Ginsenosides, recognized as primary bioactive components of DAG and RAG, particularly undergo chemical transformations during RAG’s processing (involving steam treatment), yielding novel bioactive compounds absent in DAG [17]. For instance, DAG contains malonyl-ginsenosides featuring a malonyl residue linked to glucose, while this thermally unstable malonyl residue is hydrolyzed during steaming, yielding RAG and its rare ginsenosides. RAG exhibits more potent pharmacological effects than DAG. Moreover, distinct ginsenosides, such as Rg3, Rk3, and Rg5, demonstrate varying bioactivities and clinical applications. Increased ginsenoside Rg3 content in RAG has been associated with enhanced anti-proliferative effects [18], while ginsenoside Rk3 and Rg5 exhibit specific hypoglycemic effects in diabetic mice [19]. In addition, ginsenoside Re and Rb2 in DAG were found to significantly mitigate weight changes, fat accumulation, and insulin resistance caused by high-fat diets in mice [20, 21]. However, it is not clear whether the main active components in these two processed products may have a hypoglycemic effect by inhibiting α-glucosidase.
This study employed ultra-high-performance liquid chromatography coupled with quadrupole Orbitrap mass spectrometry (UHPLC-Q-Orbitrap/MS) to elucidate the chemical composition of ethanol extracts of dried American ginseng (EDAG) and red American ginseng (ERAG). Subsequent multivariate statistical analysis revealed the primary differential saponins between EDAG and ERAG. α-Glucosidase incubation and enzyme kinetic experiments were conducted to differentiate the inhibitory activities of EDAG and ERAG. Additionally, molecular docking techniques were utilized to explore the docking effects of differential saponins from EDAG and ERAG on α-glucosidase. Experimental validation analysis of differential monomeric saponins was conducted for α-glucosidase inhibition.
Materials and Methods
Materials and Reagents
Chromatographic grade acetonitrile and methanol were obtained from Fisher Scientific (Pittsburgh, PA, USA). Formic acid in MS grade was acquired from Sigma-Aldrich (St. Louis, MO, USA). For standards, ginsenosides Re (B21055), Rg1 (B21057), Rb1 (B21050), Rg2 (B21058), Rc (B21053), Rb2 (B21051), Rd (B21054), Rg6 (B27837), 20(R)-Rg3 (B21759), Acarbose (B21003), α-glucosidase (Saccharomyces cerevisiae) and p-Nitrophenyl-α-D-gluco-pyranoside (pNPG) were obtained from Shanghai Yuanye Biotechnology Co. Ltd. (Shanghai, China).
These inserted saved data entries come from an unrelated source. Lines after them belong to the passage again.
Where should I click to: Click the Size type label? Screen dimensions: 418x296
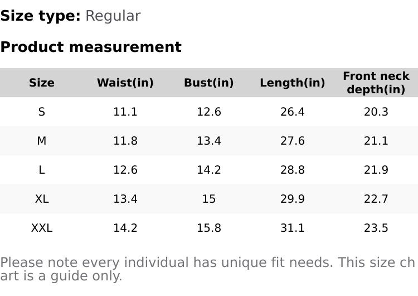[x=40, y=16]
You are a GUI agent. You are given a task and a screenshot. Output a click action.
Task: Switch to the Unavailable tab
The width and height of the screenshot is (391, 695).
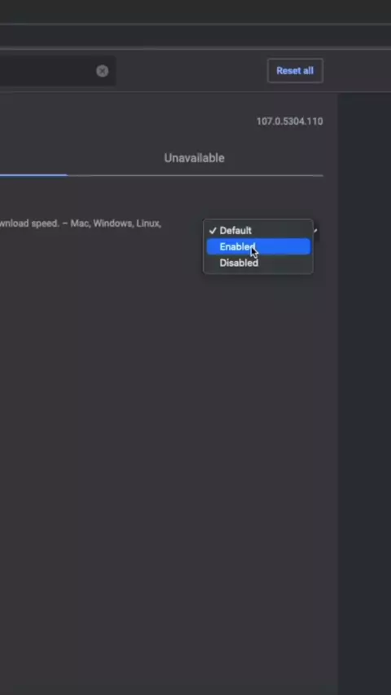click(x=195, y=158)
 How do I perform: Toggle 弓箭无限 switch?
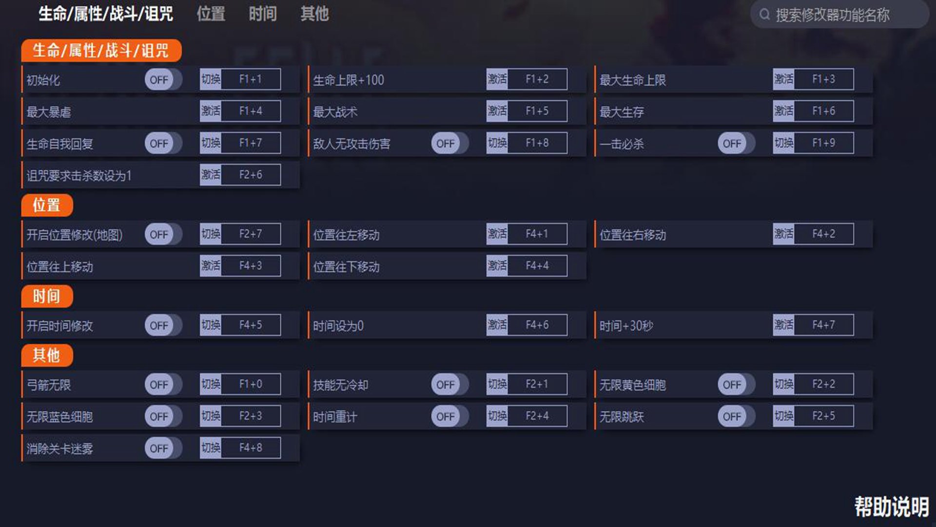163,385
Ten batches of American ginseng herbal materials were collected from the primary origin of American ginseng in Changbai mountain, China, and identified by Prof. Jiyu Gong of Changchun University of Chinese Medicine, School of Pharmaceutical Sciences.
Processed American Ginseng Samples
The fresh American ginseng samples were initially cleaned and subsequently processed involving drying and steaming procedures. The preparation of DAG entailed washing fresh ginseng and subjecting it to hot air drying at 50℃. In contrast, the production of RAG involved steaming fresh ginseng roots at temperatures ranging from 95 to 100 °C for 3 h, followed by drying in an oven at 50℃.
Sample Solution Preparation
The EDAG and ERAG were obtained as follows. In detail, DAG and RAG samples were powdered using a pulverizer before extraction, the sample powder (100 g) was soaked in 1000 mL of 70% ethanol and extracted in a reflux condenser for 3 h. Lastly, the extract was evaporated on a rotary evaporator, concentrated by lyophilization, and then stored at -20 ℃.
EDAG and ERAG powder (0.1 g) was ultrasonically extracted using 80% methanol-water (5 mL) for 15 min. The extraction was filtered through a 0.22 μm membrane filter. The filtrate was transferred into a sample vial for UHPLC-Q-Orbitrap/MS analysis.
UHPLC-Q-Orbitrap/MS Analysis
A Ultimate 3000 ultra-high-performance liquid chromatography system (Thermo, San Jose, CA, USA) was used for chromatographic separation. An Agilent C18 column (3.0 × 100 mm, 2.7 μm, Sigma-Aldrich) was maintained at 30℃ for optimal separation. The mobile phases consisted of solvent A and solvent B, where solvent A was composed of water containing 0.1% formic acid, and solvent B was acetonitrile. The separation of experimental samples was carried out according to the following gradient elution program: 82–80% A (0–12 min), 80–70% A (12–14 min), 70–68% A (14–24 min), 68–67% A (24–29 min), and 67–25% A (29–50 min). The injection volume was set to 5 µL, and the flow rate was maintained at 0.5 mL/min.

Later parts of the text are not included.